As consultants, resellers, advocates, authors, and agencies, we feel like no matter how much we try to understand and even advocate complex things like Quality Scores on keywords, we're treated to arbitrariness and large variances in the human interventions that can make or break the not-entirely-automated process. In other words, there is a growing suspicion by agencies and advertisers that a lot of your dealings with Google - especially around questions of website and landing page quality - revolve around how much someone over there likes you. Public releases like the one I commented on here, about "business models that tend to get bad quality scores," do nothing to assuage such concerns. We're left to wonder whether even worse arbitrariness lurks beneath that not-altogether-shiny veneer: whether random likes and dislikes are being invoked to harm particular, identifiable companies.
So it's fair enough to say that consumers have benefited from many of the giants' well-priced services, but it's also the question that a huge middle swath, of suppliers, partners, agencies, and related vendors, out there in the ecosystem, are impacted by the industry giants.
It's like yoo hoo, we're out here too. Remember?
On that front, no one's going to call Microsoft an angel. But what they do have in terms of grassroots reseller relationships and partnerships is decades of experience. If they weren't doing something right, they would have been chased out of all those countries they successfully operate in, years ago.
In response to such concerns - they began to be expressed 3-4 years ago - Google has spent some time building partnerships with agencies and resellers. For example, newly-developing products like Google Analytics and Google Website Optimizer have reseller programs (even though the products are, um, free). Google recommends companies who produce radio ad content. And so on. Relationships are beginning to be forged.
In other areas of course, these companies move to aggressively consolidate verticals, and disintermediate stray dogs in the marketplace. On some of their websites, Google steps beyond just aggregating information, to competing directly with perfectly good content creators (knol's just a recent high-profile example - do you want the full list?). They can use confidential information in many ways, to compete with other large entities in the ecosystem. And the smaller players are little more than an afterthought in some cases. When Google or Yahoo "knock off" someone's third party products, publications, services, etc. - which happens, luckily not all the time - where does that stand on the "freedom and responsibility" meter? Can I get access to that algorithm?

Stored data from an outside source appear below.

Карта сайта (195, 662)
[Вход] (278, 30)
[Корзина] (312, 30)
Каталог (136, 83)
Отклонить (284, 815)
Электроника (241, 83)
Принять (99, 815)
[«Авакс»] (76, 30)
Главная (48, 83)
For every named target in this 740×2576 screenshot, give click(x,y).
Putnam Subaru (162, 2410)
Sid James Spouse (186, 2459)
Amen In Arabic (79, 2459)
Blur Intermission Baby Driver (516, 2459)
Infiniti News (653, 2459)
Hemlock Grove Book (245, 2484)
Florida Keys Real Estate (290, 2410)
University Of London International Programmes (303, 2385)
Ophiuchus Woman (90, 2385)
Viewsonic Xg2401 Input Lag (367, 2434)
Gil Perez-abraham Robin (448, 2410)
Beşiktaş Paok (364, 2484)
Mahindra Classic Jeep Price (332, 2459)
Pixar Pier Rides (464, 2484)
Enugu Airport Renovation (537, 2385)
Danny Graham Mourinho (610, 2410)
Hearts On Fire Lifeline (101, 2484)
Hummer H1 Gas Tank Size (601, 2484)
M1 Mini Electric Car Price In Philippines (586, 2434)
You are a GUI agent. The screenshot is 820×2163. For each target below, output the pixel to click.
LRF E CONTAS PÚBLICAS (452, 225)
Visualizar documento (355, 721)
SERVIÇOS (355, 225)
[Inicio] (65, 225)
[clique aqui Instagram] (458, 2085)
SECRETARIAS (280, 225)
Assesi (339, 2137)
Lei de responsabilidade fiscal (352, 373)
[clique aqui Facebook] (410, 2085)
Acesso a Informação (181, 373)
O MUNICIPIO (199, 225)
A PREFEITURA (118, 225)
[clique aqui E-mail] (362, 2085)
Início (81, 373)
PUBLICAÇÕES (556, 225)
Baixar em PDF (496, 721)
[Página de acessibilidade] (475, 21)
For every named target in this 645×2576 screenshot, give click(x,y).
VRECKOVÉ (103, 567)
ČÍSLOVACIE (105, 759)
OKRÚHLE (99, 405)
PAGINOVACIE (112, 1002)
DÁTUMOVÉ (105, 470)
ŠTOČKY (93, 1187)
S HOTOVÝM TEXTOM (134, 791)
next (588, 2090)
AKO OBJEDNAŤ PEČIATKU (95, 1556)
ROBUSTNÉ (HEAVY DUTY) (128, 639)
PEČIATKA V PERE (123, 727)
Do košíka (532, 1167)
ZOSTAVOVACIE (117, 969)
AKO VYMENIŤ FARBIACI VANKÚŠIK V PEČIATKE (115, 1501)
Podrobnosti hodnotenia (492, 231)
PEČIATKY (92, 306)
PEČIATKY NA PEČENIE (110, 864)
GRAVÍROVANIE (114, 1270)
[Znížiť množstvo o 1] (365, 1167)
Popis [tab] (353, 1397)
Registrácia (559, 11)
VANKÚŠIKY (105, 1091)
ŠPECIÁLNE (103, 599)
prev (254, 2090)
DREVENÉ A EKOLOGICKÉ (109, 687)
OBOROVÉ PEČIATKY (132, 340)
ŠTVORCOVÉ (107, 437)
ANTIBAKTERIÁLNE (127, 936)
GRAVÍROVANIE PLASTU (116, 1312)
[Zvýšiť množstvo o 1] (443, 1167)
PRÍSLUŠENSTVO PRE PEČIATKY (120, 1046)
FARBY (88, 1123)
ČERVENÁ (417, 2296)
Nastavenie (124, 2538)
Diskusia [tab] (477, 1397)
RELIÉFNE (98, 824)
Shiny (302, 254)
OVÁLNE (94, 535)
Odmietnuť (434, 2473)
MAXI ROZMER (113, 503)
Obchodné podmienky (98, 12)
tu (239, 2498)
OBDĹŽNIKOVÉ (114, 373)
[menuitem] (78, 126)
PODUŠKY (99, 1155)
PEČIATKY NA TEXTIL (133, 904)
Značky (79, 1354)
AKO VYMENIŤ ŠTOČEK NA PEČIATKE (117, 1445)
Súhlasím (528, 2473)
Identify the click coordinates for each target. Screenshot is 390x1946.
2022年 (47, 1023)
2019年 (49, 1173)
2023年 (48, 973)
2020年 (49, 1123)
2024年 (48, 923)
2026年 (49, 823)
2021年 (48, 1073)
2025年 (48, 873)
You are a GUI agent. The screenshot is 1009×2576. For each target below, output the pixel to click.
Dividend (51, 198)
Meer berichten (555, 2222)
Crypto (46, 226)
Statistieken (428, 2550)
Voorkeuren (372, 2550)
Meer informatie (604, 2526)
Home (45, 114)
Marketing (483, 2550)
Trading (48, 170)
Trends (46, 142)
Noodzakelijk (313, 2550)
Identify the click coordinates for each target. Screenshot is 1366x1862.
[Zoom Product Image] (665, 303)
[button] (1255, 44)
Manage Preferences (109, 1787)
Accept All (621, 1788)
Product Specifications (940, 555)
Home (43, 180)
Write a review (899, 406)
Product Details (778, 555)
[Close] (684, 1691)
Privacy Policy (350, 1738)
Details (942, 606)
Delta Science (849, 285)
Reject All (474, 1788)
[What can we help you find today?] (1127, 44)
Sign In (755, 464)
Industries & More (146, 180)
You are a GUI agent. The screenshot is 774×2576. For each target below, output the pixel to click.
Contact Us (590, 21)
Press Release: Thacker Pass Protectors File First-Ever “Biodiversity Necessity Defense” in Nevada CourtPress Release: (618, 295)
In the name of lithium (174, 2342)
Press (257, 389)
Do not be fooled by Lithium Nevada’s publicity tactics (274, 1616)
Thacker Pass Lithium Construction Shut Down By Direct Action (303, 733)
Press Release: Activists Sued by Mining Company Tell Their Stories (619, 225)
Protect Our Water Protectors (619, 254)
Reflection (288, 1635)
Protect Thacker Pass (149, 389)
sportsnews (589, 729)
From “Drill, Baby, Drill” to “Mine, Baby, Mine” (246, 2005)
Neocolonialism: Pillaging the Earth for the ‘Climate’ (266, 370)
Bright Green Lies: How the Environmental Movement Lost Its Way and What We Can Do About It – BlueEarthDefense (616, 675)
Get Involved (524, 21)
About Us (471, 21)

Isolated practices at these giant ("Internet freedom fighting") companies still need work, in other words. We're grateful for the strides they've made - not so crazy about the times when loyal third parties are treated as afterthoughts, or worse, enemies to be crushed. Beyond platitudes about consumer choice, respect for channels seems to be still in the somewhat nascent stages.
If the Big Merger goes through, the online advertising ecosystem will need to band together and chant the lyrics that most memorable hit from Scottish crooners Simple Minds: "Don't You Forget About Me."